# After Exam Discussions



## Road Guy (Oct 26, 2009)

Please be mindful of what you post, would hate to see anyone get in trouble!


----------



## Don (Oct 26, 2009)

get in trouble for I am a Gigantic DoucheBag


----------



## benbo (Oct 26, 2009)

Don said:


> get in trouble for I am a Gigantic DoucheBag


Posting too much specific information about questions on the exam.


----------



## viktarina (Oct 27, 2009)

benbo said:


> Posting too much specific information about questions on the exam.


I thought test was not too hard this time. (this was my 3rd time).Except in the mourning I ran out of time.Proctor notified that only 15minutes left till the end and I was only on 95th question. So next 25questions were done abcabcabc.Hopefully will have enough points from previuos questions for passing score.Afternoon was finnished with 1hour to spare,so I guess afternoon was easier than mourning.what everyone is thinking?


----------



## wvgirl14 (Oct 27, 2009)

viktarina said:


> I thought test was not too hard this time. (this was my 3rd time).Except in the mourning I ran out of time.Proctor notified that only 15minutes left till the end and I was only on 95th question. So next 25questions were done abcabcabc.Hopefully will have enough points from previuos questions for passing score.Afternoon was finnished with 1hour to spare,so I guess afternoon was easier than mourning.what everyone is thinking?


Well this was my 3rd time as well. I don't know if I was better prepared of if it was easier, but I feel I did okay. Finish with 5 min to spare in the morning, and about 40 min. to spare in the afternoon. The General afternoon was definitely easier than it was in April. I struggled with probability, but I am optimistic. I won't say I passed cause I have second guess myself going through some of the problems in my head, but I feel better than I did the last 2 times, and I barely missed it my first time. The two previous times I took it there were at least 100 examinees, but this time there were only 46. More people better than chances so that isn't a plus.


----------



## viktarina (Oct 27, 2009)

wvgirl14 said:


> Well this was my 3rd time as well. I don't know if I was better prepared of if it was easier, but I feel I did okay. Finish with 5 min to spare in the morning, and about 40 min. to spare in the afternoon. The General afternoon was definitely easier than it was in April. I struggled with probability, but I am optimistic. I won't say I passed cause I have second guess myself going through some of the problems in my head, but I feel better than I did the last 2 times, and I barely missed it my first time. The two previous times I took it there were at least 100 examinees, but this time there were only 46. More people better than chances so that isn't a plus.

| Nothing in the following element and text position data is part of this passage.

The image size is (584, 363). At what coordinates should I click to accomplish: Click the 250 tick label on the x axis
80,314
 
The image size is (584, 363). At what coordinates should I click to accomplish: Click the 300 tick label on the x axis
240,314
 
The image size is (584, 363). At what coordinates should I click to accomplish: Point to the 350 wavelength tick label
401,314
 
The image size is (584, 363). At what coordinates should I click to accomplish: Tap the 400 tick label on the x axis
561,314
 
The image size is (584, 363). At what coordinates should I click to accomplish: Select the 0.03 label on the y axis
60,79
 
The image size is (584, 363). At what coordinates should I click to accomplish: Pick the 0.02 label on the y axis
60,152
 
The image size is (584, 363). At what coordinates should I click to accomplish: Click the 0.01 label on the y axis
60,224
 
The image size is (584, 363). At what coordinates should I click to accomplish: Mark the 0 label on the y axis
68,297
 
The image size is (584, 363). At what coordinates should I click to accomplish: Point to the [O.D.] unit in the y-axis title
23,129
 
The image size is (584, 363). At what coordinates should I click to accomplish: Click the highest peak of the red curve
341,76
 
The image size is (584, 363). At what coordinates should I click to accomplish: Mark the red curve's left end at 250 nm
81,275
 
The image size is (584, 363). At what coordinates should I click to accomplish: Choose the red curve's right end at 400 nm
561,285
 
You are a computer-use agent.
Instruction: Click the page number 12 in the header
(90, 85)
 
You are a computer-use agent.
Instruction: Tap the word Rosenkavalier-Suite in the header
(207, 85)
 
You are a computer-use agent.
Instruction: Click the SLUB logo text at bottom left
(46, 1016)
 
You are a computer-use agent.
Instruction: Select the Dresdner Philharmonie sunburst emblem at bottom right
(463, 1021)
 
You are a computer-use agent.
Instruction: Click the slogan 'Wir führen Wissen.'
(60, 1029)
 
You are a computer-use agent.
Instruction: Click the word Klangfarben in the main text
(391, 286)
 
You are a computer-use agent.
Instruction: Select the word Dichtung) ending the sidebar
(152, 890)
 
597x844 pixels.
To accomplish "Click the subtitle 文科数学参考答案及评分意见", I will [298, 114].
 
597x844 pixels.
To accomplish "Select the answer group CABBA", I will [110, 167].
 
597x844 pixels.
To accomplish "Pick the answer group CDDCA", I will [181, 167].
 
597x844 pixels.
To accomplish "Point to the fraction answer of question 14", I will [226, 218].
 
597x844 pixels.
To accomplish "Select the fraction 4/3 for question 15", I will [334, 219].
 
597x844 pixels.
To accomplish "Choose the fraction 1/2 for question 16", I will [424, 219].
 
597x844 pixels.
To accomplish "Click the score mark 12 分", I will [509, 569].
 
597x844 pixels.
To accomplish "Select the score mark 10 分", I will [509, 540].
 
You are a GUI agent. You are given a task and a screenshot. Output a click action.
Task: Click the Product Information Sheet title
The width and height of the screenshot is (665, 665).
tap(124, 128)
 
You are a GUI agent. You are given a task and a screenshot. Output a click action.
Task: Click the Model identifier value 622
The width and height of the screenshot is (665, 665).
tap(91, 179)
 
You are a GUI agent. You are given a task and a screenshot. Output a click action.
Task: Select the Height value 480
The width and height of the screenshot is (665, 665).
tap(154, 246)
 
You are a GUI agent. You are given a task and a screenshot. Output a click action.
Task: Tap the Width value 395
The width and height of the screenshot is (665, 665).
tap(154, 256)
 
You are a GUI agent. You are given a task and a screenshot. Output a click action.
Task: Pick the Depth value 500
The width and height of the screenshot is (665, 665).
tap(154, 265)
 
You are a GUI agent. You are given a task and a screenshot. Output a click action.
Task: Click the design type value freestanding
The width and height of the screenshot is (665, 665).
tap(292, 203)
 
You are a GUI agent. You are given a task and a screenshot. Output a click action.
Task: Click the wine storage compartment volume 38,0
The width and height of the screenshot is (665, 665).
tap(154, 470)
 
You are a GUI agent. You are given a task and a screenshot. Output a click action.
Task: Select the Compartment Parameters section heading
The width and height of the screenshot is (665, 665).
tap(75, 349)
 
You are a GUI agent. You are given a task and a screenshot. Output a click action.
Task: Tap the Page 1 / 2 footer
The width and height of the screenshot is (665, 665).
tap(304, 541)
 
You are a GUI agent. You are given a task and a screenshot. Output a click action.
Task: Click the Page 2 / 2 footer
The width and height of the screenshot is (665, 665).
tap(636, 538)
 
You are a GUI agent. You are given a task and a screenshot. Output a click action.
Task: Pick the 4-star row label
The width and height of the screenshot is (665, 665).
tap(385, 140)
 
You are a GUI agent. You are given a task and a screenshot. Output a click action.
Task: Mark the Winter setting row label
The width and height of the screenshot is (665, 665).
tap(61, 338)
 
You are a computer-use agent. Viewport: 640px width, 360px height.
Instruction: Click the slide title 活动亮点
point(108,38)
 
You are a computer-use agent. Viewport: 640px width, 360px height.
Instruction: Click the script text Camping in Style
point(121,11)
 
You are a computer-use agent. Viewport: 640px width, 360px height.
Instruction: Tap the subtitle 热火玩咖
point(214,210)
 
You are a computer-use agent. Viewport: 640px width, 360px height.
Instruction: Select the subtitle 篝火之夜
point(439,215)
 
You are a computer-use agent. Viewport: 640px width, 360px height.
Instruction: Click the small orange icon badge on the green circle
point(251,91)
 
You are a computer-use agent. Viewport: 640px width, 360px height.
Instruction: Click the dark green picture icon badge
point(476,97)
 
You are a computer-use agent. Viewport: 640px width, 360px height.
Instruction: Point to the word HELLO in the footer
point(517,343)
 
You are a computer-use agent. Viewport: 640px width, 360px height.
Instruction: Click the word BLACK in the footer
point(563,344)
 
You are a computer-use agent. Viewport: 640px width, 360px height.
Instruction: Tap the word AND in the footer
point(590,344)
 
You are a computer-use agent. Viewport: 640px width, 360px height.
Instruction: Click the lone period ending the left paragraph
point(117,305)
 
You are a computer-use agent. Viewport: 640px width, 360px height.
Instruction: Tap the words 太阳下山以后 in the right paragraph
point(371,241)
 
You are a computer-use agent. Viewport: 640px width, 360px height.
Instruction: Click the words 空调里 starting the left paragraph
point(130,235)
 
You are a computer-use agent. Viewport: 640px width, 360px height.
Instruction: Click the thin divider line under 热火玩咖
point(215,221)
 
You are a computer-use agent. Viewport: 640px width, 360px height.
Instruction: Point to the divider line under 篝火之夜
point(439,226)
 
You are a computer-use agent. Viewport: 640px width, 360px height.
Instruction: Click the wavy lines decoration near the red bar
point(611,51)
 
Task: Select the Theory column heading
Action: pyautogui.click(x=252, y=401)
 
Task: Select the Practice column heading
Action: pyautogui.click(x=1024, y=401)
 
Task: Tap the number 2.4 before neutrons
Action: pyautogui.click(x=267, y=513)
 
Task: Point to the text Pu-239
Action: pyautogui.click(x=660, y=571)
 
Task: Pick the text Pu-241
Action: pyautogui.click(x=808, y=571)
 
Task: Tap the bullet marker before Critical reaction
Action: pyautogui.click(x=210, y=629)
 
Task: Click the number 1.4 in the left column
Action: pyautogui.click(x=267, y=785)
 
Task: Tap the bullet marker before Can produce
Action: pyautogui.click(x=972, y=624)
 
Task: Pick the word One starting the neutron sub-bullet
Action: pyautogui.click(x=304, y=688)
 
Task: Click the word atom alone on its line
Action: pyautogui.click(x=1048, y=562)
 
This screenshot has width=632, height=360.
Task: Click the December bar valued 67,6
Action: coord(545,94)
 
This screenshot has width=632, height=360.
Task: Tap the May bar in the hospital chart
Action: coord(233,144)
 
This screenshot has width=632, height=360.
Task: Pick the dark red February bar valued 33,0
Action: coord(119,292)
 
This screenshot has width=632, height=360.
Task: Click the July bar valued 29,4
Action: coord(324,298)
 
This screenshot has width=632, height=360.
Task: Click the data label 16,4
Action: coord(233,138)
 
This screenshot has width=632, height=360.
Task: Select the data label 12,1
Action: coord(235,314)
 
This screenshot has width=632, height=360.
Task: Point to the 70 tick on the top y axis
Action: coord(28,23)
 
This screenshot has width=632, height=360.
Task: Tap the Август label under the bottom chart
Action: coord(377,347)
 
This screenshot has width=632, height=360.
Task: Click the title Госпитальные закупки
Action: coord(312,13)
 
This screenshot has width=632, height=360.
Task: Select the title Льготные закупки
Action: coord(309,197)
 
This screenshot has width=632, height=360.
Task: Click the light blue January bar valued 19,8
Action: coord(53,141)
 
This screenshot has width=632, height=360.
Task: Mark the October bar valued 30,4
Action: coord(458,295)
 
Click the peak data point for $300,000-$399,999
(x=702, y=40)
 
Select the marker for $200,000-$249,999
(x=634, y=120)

the same with quantity of people.Last times also we had about 100 people,but now half of that.Strange. The same feeling- better than before when I took twice. Hopefuly we'll get good christmas present from NCEES. You are saying that less people taking the test is higher scoring points requirements for passing? this time I prepared just from eitexam.com website. recommend to future test takers. Just $15 for three months. You said barely missed,how many points did you get first time if you did not passed?


----------



## wvgirl14 (Oct 27, 2009)

viktarina said:


> the same with quantity of people.Last times also we had about 100 people,but now half of that.Strange. The same feeling- better than before when I took twice. Hopefuly we'll get good christmas present from NCEES. You are saying that less people taking the test is higher scoring points requirements for passing? this time I prepared just from eitexam.com website. recommend to future test takers. Just $15 for three months. You said barely missed,how many points did you get first time if you did not passed?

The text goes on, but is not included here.